モノブライト出口博之の特撮自由帳(3)

モノブライト出口博之の特撮自由帳(3)祝・ライダー45周年! 記念イヤーに熱く展開した『仮面ライダーアマゾンズ』が描いた“正義対正義”とは!?

1607_deguchi05.jpg『仮面ライダーアマゾンズ』公式サイトより。

・生きるために、食うか、食われるか

 生きることをテーマにおいた場合、必然的に「死」を描かなければなりません。原典仮面ライダーアマゾンでは、モグラ獣人の死、という形で「生と死」を描いています。仮面ライダーアマゾンズでは、生きることと生と死を人間の最も根源的な「食」という部分に凝縮させています。

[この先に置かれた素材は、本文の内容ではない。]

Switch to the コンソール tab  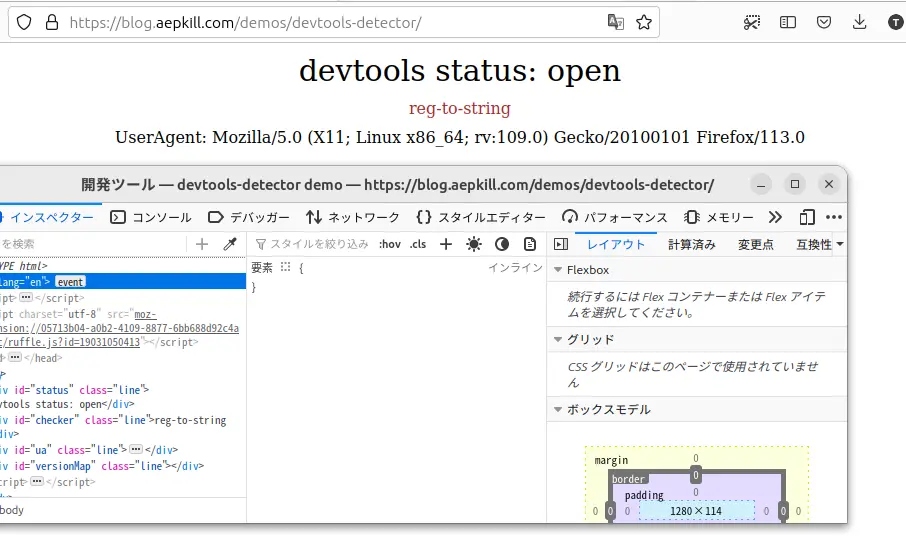click(151, 217)
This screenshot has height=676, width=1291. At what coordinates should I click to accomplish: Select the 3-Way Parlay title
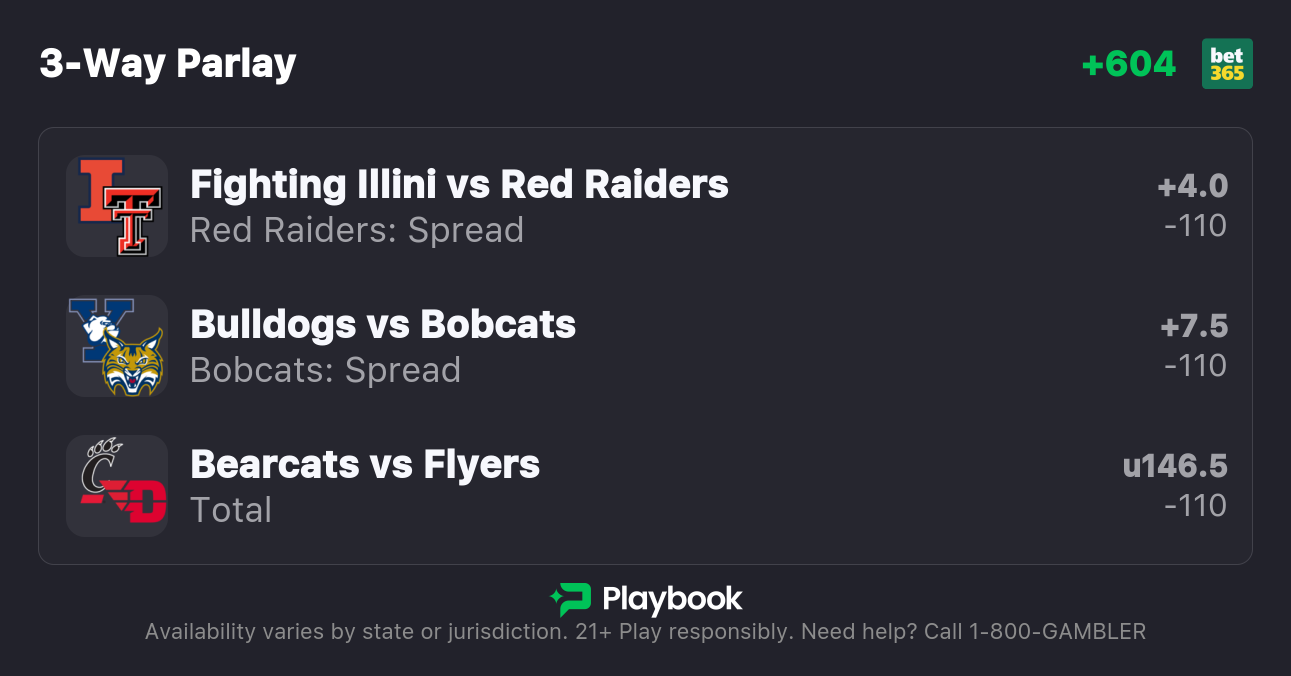(168, 64)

 野座間製薬会社が研究していたアマゾン細胞と呼ばれる微小サイズの人口生命体。その生態は人肉を欲する本能がありこの細胞を人間サイズに大きさに培養したものがアマゾンと呼ばれる実験体。この実験体が事故により街に4000匹潜伏する自体に陥ります。アマゾンたちは人間態に姿を変え生活していますが、食人は行っており腕にはめた薬剤が切れると怪人化として覚醒し、理性を失い手当たり次第人間を補食し始めます。アマゾンの中には無害なものも含まれますが、いつ何時覚醒してしまうか個人差があるため、人間とは相成れない存在なのです。

 仮面ライダーアマゾンアルファ/鷹山仁(たかやまじん)の「殺したもん食って何が悪い」という象徴的な台詞が物語るように(鷹山仁は卵や肉などを摂取しているので食人は一切していませんが)ただ単に正義と悪の戦いではなく、自然の摂理に反したいびつな食物連鎖ができつつある中で、食べる、食べない問題が直接的に自分と相手の生死に関わっています。そして、今作の人間にとっての脅威は、食料にされることであり、食物連鎖の最下層に位置づけられている、ということなのです。

『アマゾンズ』の主要登場人物をまとめると「人間」と、「アマゾン細胞を培養育成された実験体アマゾン」「人間にアマゾン細胞を投与した仮面ライダーアマゾンアルファ/鷹山仁」、そして「アマゾン細胞に人間の遺伝子を移植した第三のアマゾン・仮面ライダーアマゾンオメガ/水澤悠(みずさわはるか)」。

 人間はアマゾンの捕食対象でありながら駆除班と呼ばれるアマゾンを狩るチームや、アマゾンを殲滅する特殊な薬剤を散布するドローンなど、対アマゾンの戦力を有しています。
駆除班ノザマペントサービスのメンバーはアマゾンを狩った報酬で生活しているので、彼らも「食うか、食われるか」の輪に組み込まれています。